Self-supervised learning based methods, e.g., GOAD [Bergman and Hoshen, 2020] Neu Tra L AD [Qiu et al., 2021], etc., work through designing an appropriate auxiliary task to help the model to learn useful data features. Both our approach and the self-supervised learning based methods aim to learn a binary classiﬁer on the original data and auxiliary data. But they are different in the following two points. First, in self-supervised learning (e.g. contrastive learning) based methods, the auxiliary data are generated by some pre-deﬁned and manual operations (e.g. image rotation and cropping). In contrast, in our approach, the auxiliary data are adaptively and dynamically learned from the original data. Second, self-supervised learning based methods are often designed for some speciﬁc types of data such as image data, whereas it may be difﬁcult to generate auxiliary data for other types of data.
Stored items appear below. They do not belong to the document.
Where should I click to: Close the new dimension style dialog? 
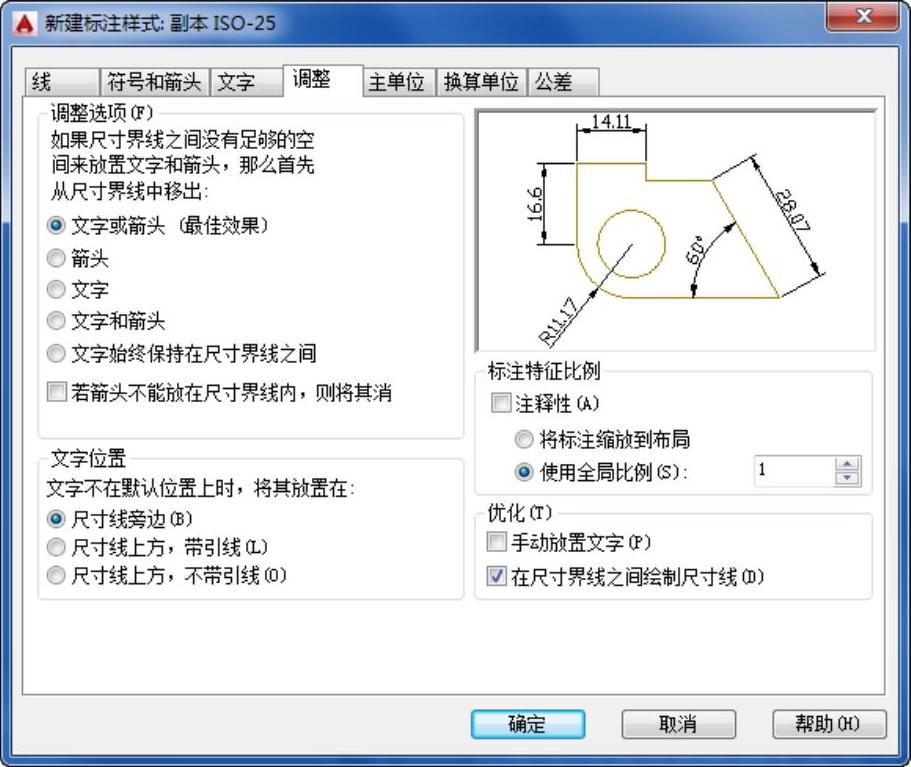click(x=861, y=17)
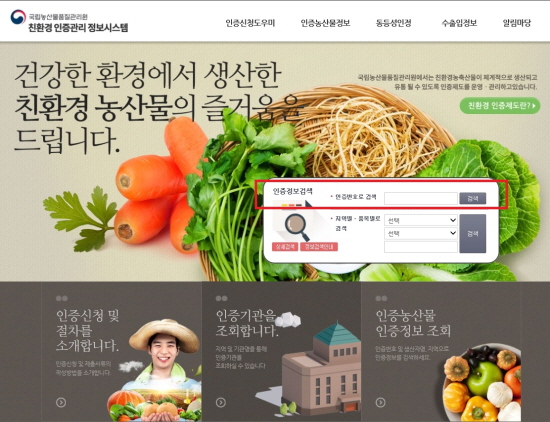This screenshot has height=422, width=550.
Task: Click the magnifying glass search illustration
Action: click(x=297, y=227)
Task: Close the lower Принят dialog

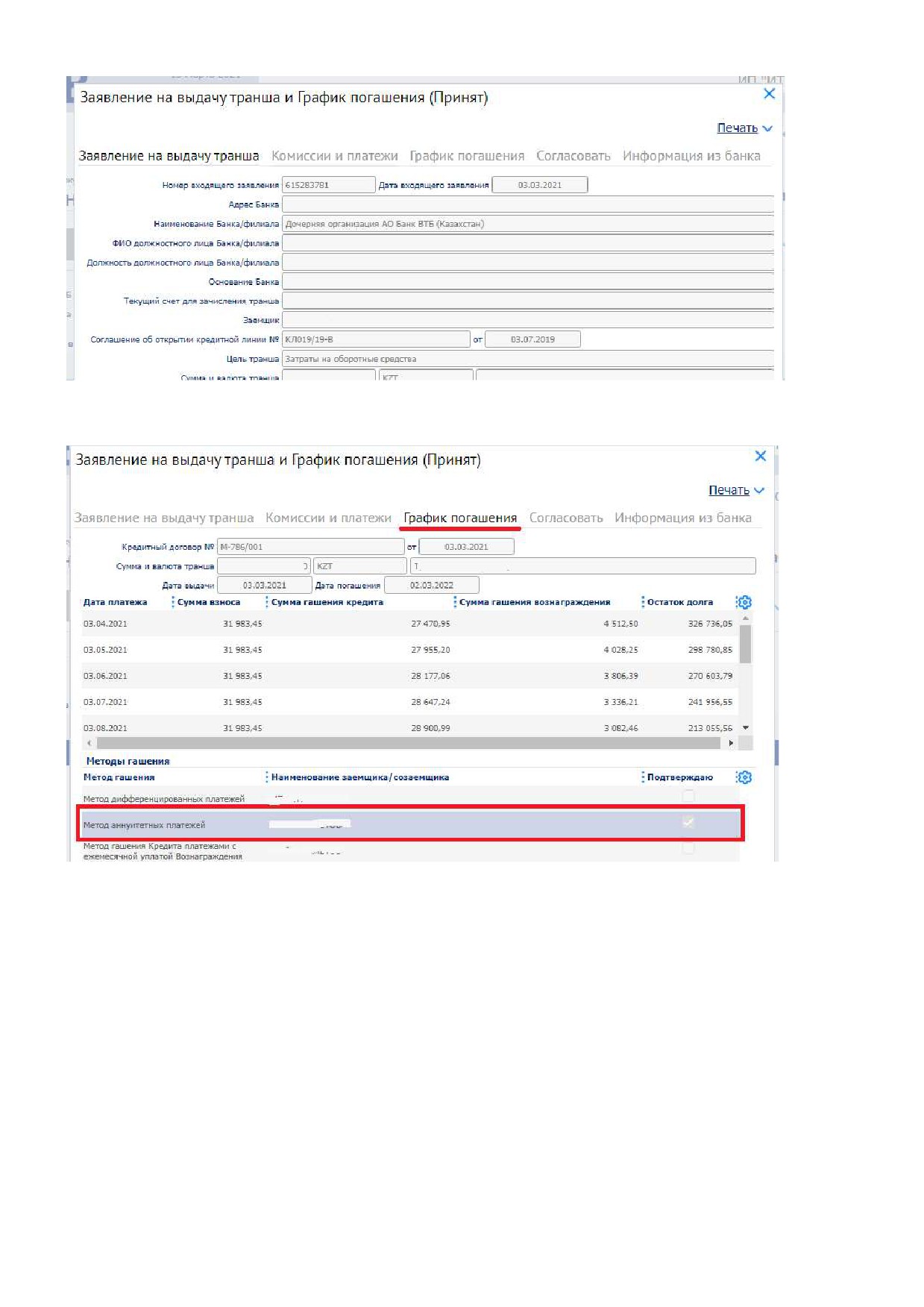Action: point(761,456)
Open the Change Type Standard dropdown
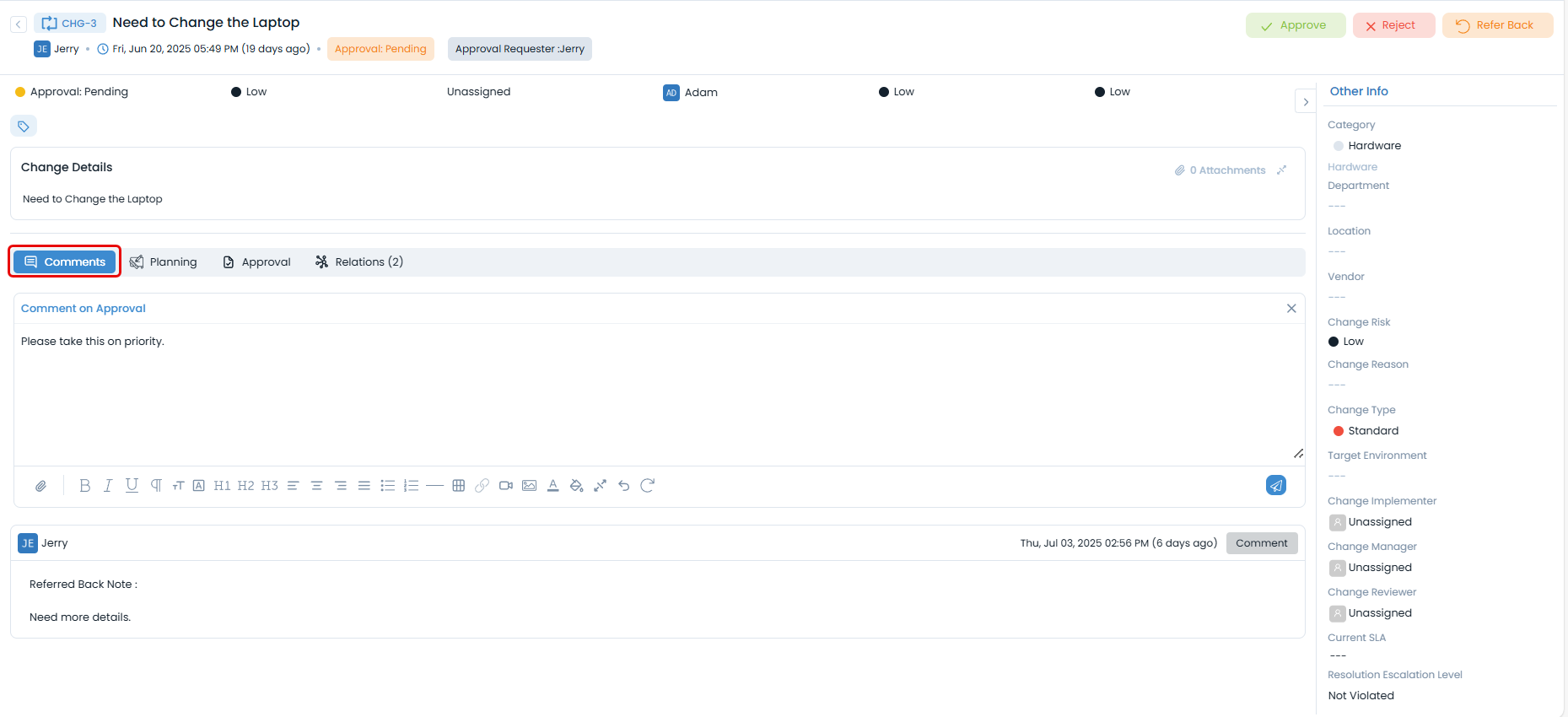1568x717 pixels. [x=1372, y=431]
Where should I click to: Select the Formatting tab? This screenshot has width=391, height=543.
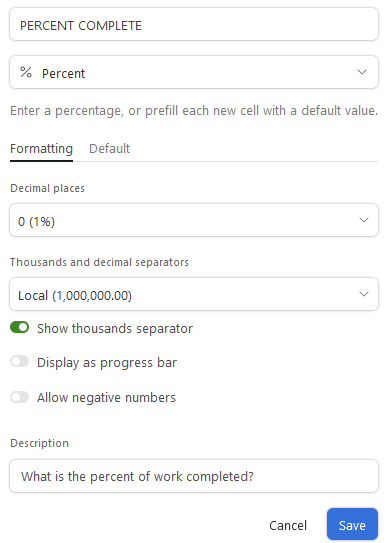pos(41,149)
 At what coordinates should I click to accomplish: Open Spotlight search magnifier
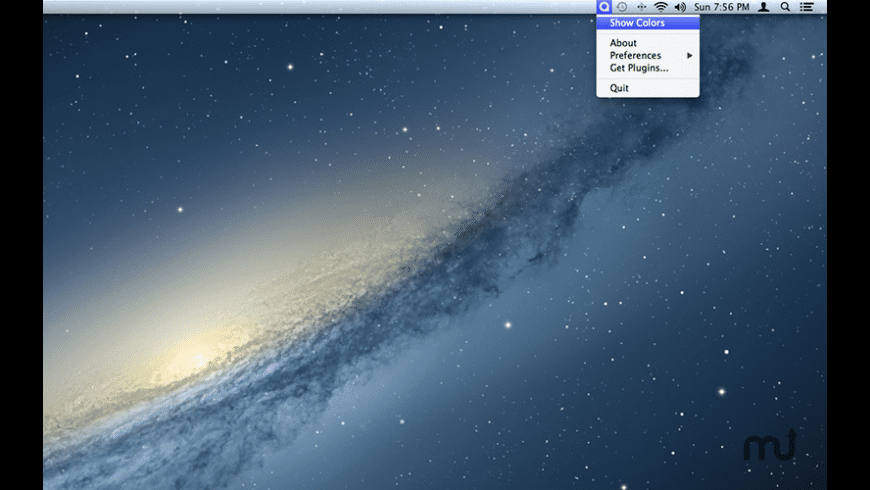pyautogui.click(x=785, y=6)
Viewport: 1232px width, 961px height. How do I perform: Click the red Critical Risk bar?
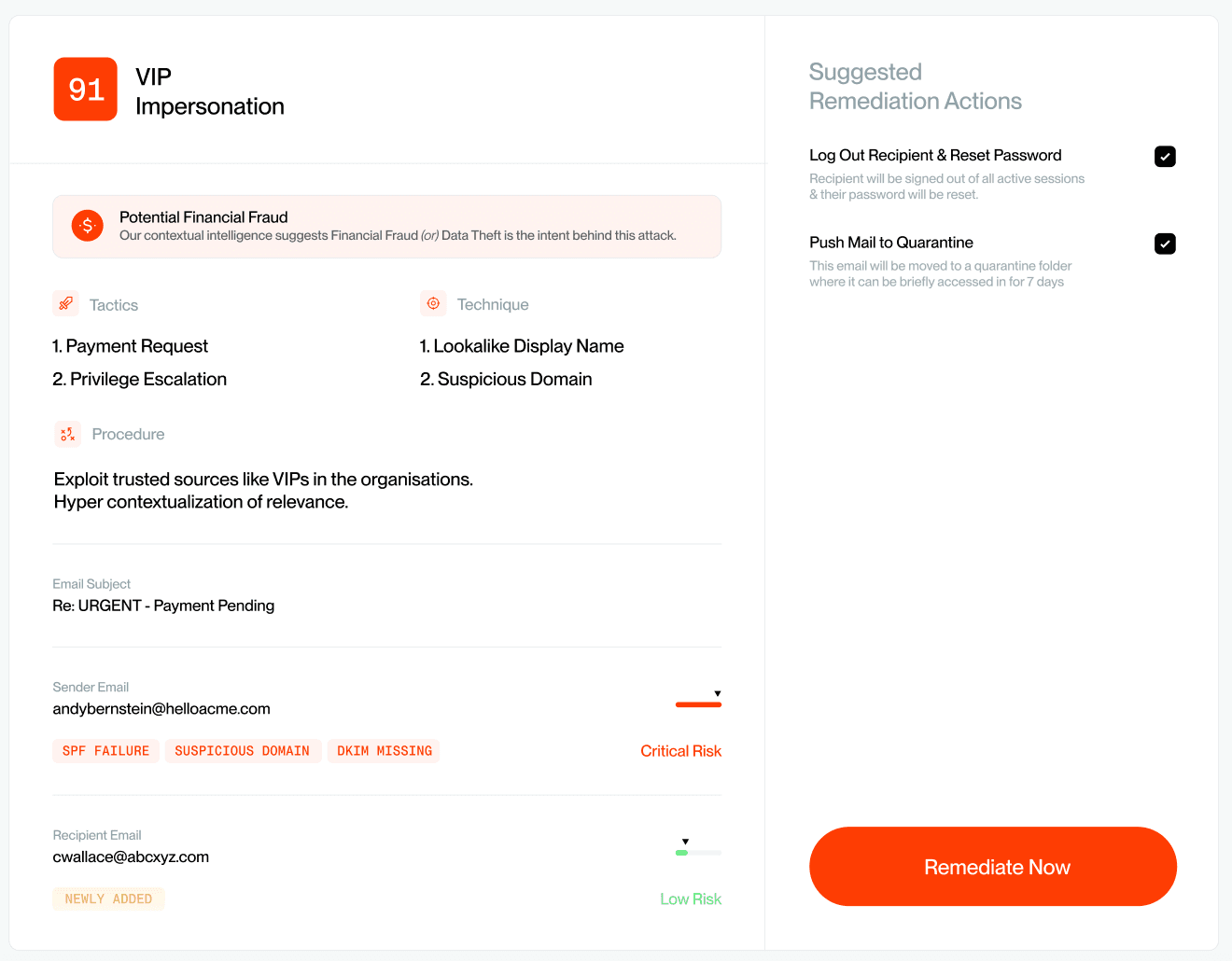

In contrast, it is easy to apply our approach to any type of data.

Adversarial learning based methods [Malhotra et al., 2016; Deecke et al., 2018; Pidhorskyi et al., 2018; Perera et al., 2019] are generally constructed with auto-encoder and GAN [Goodfellow et al., 2014], and the most widely used measure of them to detect anomalies is the reconstruction error. Compared with them, we exploit the idea of VAE when producing perturbations and the detection decision is made by a classiﬁer, which should be more suitable than reconstruction error for anomaly detection. On the other hand, in these adversarial learning based AD methods, the min-max optimization leads to instabilities in detecting anomalies, while the optimization of PLAD is much easier to solve. Another interesting work SCADN [Yan et al., 2021] tries to produce negative samples by multi-scale striped masks to train a GAN, but its anomaly score still relies on reconstruction error and the production of masks has randomness or may be hard to determine in various real scenarios. Our PLAD learns perturbations adaptively from the data itself, which is convenient and reliable.

4 Experiment

In this section, we evaluate the proposed method in comparison to several state-of-the-art anomaly detection methods on two image datasets and two tabular datasets. Note that all the compared methods do not utilize any pre-trained feature extractors.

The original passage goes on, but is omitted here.